Martinelli e Neto são amigos particulares. O polêmico técnico dirigiu o JEC nos dois últimos títulos estaduais que o clube conquistou (2000/2001).
Em 2005, Neto voltou ao Joinville. Martinelli era diretor de futebol. Mas, desta vez, os resultados em campo não apareceram.
Vejam a matéria do AN de hoje, relatando a consagradora vitória da Chapa Recomeçar, nas eleições para o Conselho Deliberativo do JEC:
O primeiro passo do recomeçar
O futuro do Joinville está nas mãos de Osni Fontan e Nereu Martinelli, principais representantes da chapa de oposição. Nas eleições para o conselho deliberativo, ontem, na Arena, eles derrotaram a situação do clube em uma votação esmagadora: 908 a 300.
A torcida do Joinville mostrou nas urnas o que todos sabiam. Ela quer mudanças, quer recomeçar. Por isso, a chapa de oposição à atual diretoria do clube venceu as eleições para o conselho deliberativo, ontem, de forma tão esmagadora: 908 a 300. O futuro do JEC está nas mãos do ídolo do passado, Osni Fontan, e do empresário Irineu Martinelli.

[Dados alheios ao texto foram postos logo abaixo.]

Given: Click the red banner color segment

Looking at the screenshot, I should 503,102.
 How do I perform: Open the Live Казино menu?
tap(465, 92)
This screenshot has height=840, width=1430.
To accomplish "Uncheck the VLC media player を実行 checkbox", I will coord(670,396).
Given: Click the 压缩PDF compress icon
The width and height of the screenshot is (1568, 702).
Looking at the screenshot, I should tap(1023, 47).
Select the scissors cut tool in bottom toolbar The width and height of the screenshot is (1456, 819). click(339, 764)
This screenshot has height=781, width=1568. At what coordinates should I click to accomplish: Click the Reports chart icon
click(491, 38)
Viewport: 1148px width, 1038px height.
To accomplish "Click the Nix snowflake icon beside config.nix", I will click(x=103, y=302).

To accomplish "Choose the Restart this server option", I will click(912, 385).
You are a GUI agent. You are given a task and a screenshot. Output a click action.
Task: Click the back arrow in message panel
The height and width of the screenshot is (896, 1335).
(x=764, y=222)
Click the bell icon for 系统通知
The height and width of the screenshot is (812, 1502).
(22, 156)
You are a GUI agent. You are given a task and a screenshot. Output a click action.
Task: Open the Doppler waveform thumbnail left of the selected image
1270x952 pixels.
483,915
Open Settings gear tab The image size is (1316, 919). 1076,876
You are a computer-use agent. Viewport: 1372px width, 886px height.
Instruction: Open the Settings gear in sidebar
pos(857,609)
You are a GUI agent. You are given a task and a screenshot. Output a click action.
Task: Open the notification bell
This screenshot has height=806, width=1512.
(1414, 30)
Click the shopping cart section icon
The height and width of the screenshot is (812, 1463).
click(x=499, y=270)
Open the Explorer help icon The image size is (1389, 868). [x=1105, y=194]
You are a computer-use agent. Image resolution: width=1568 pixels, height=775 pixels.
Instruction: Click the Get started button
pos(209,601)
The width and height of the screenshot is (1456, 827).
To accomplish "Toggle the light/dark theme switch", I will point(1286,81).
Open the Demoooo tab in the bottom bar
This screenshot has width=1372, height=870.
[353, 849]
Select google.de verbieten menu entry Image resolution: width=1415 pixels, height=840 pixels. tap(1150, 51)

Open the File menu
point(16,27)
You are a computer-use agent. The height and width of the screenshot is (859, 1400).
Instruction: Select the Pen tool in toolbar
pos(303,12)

A partir de hoje, o grupo da vencedora Recomeçar assume o conselho deliberativo. Na próxima terça-feira, se reúne para indicar o presidente do clube. Chances maiores para Osni Fontan, que liderou a chapa até a vitória. Mas Nereu Martinelli, definido como o responsável pelas contratações dos jogadores na futura diretoria, pode acumular o cargo. Márcio Wogelsanger, presidente campeão Catarinense de 2000, também tem chances.
Os desafios dos novos comandantes são muitos. O primeiro deles é conhecer a parceira feita com o Juventus de Jaraguá do Sul. “Não sabemos como funciona. Não vamos assumir e encerrá-la assim. Mas não continuaremos com nada que possa prejudicar o clube”, avisa Fontan.
Depois, é formar uma equipe para a disputa da Copa Santa Catarina. Competição que começa em 5 de novembro e pode colocar o JEC na Série D do Brasileiro. Agenor Piccinin não será mais o técnico da equipe. “Respeitamos muito a atual comissão técnica. Mas queremos um treinador que conheça o futebol paulista. De lá podem vir alguns bons jogadores”, fala Martinelli.
A lista de dispensa deve ser imensa. “Vi uma partida, e só três jogadores chamaram nossa atenção. Dois pratas-da-casa – Anderson Pedra e Serginho. O outro era o Adilson (lateral-direito) que já conhecíamos”, adianta o futuro homem forte do futebol tricolor.
Vejam a matéria publicada pelo AN de hoje, trazendo promessas de campanha da Chapa Recomeçar:
Um time competitivo
A principal bandeira da Recomeçar é o investimento no futebol. A chamada chapa de oposição acredita que, com um time de ponta, o retorno financeiro será imediato.
A indefinição no grupo de Osni Fontan é justamente quem será indicado ao cargo de presidente. Três nomes são possíveis: o próprio Fontan, Nereu Martinelli e Márcio Wogelsanger, que era presidente no título Catarinense de 2000.
“O que sabemos é que o nome forte do nosso futebol será Nereu Martinelli. Se ele for presidente, vai acumular o cargo de diretor de futebol”, adianta Osni Fontan.
Único ex-jogador na disputa pelo comando do clube, Fontan promete resgatar um pouco da história. “Vamos ter ao nosso lado quem fez parte disso tudo”, avisa.